[Records]
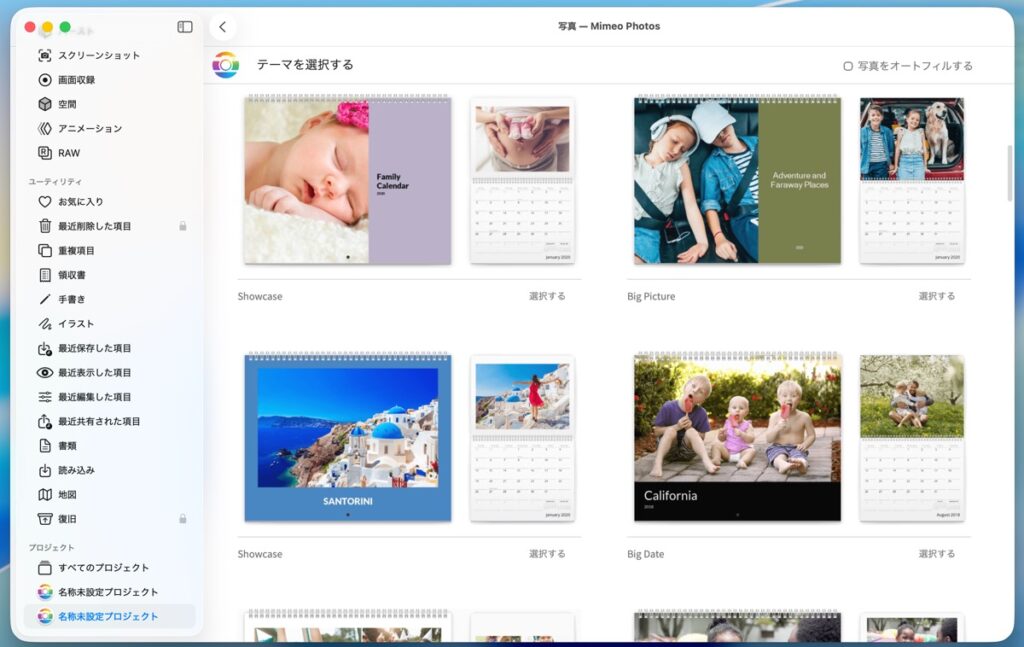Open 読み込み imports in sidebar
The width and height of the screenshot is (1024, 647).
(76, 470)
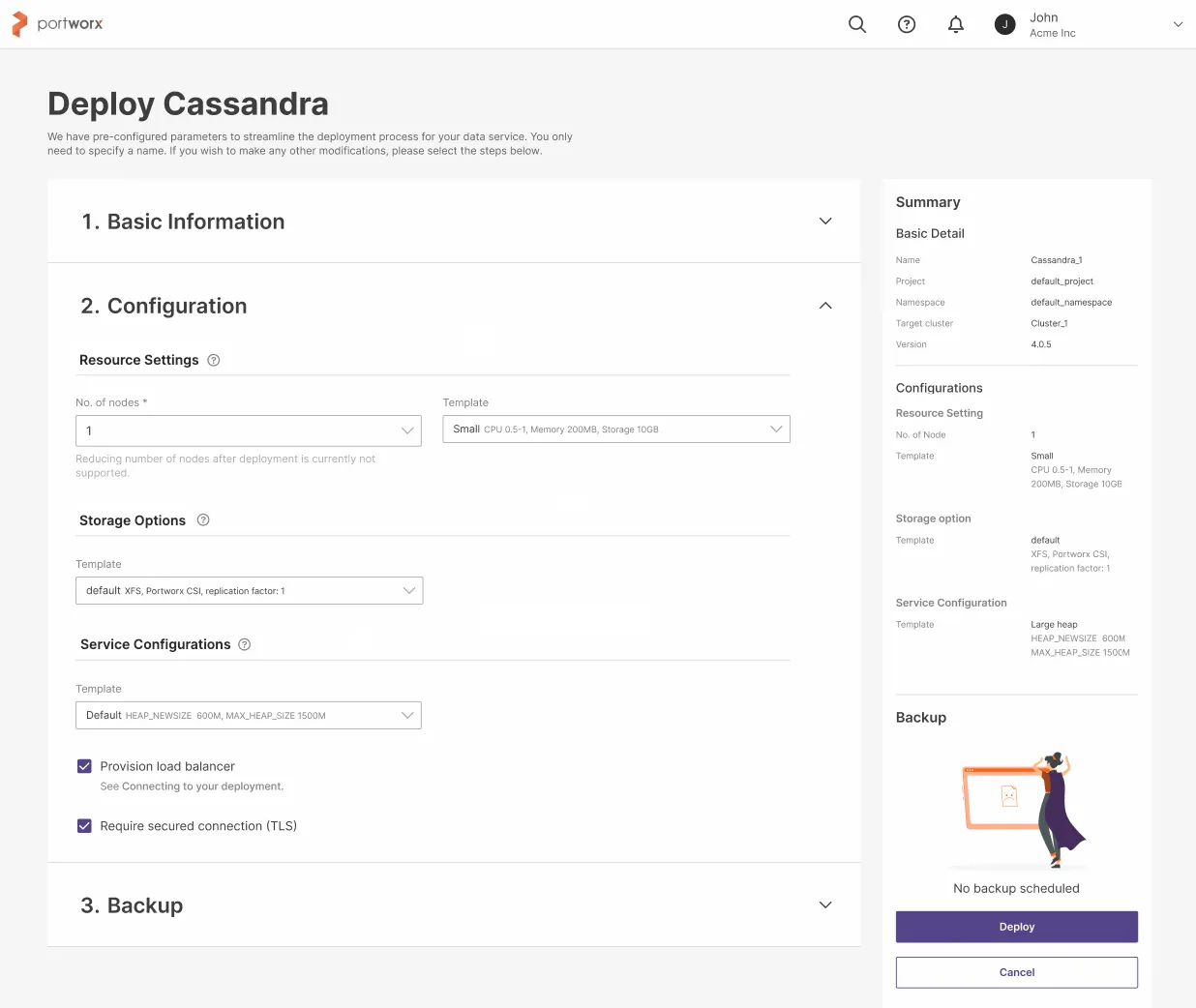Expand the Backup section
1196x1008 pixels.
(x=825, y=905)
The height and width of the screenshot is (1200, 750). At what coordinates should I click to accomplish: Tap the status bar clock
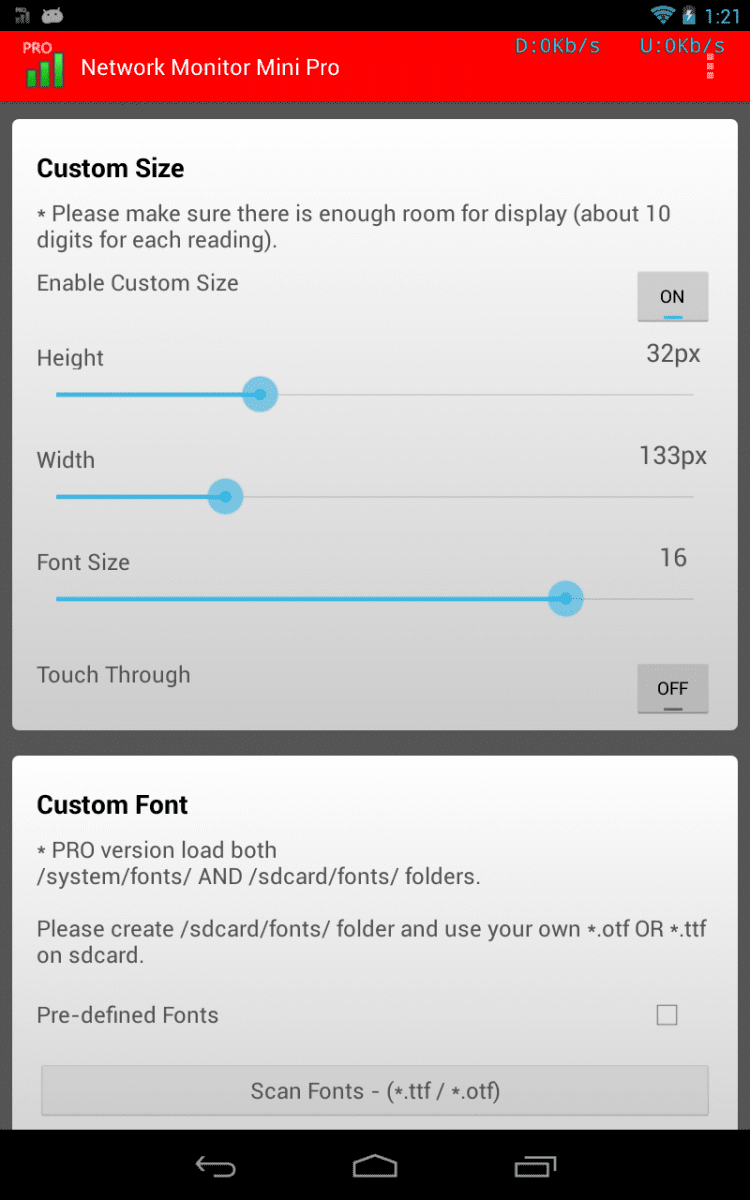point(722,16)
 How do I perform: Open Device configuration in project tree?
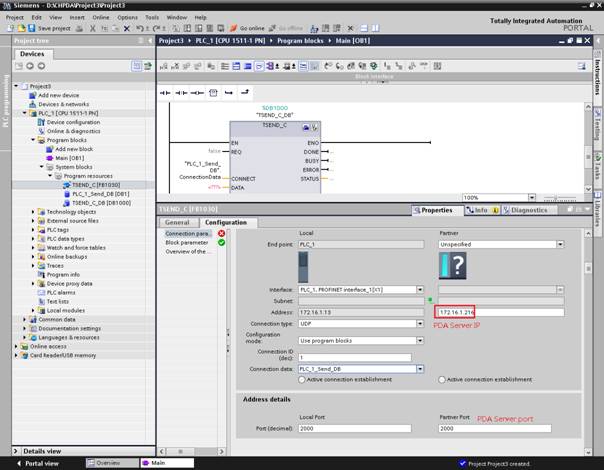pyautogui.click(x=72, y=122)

## To be done
Can you extract every one of the lines above word for word, without the pictures?

## Answer to the task
Open 読み込み imports in sidebar
The width and height of the screenshot is (1024, 647).
(76, 470)
Expand the Backup section
1196x1008 pixels.
(x=825, y=905)
The height and width of the screenshot is (1200, 750). At what coordinates should I click to accomplish: Tap the status bar clock
point(722,16)
 How do I perform: Open Device configuration in project tree?
pyautogui.click(x=72, y=122)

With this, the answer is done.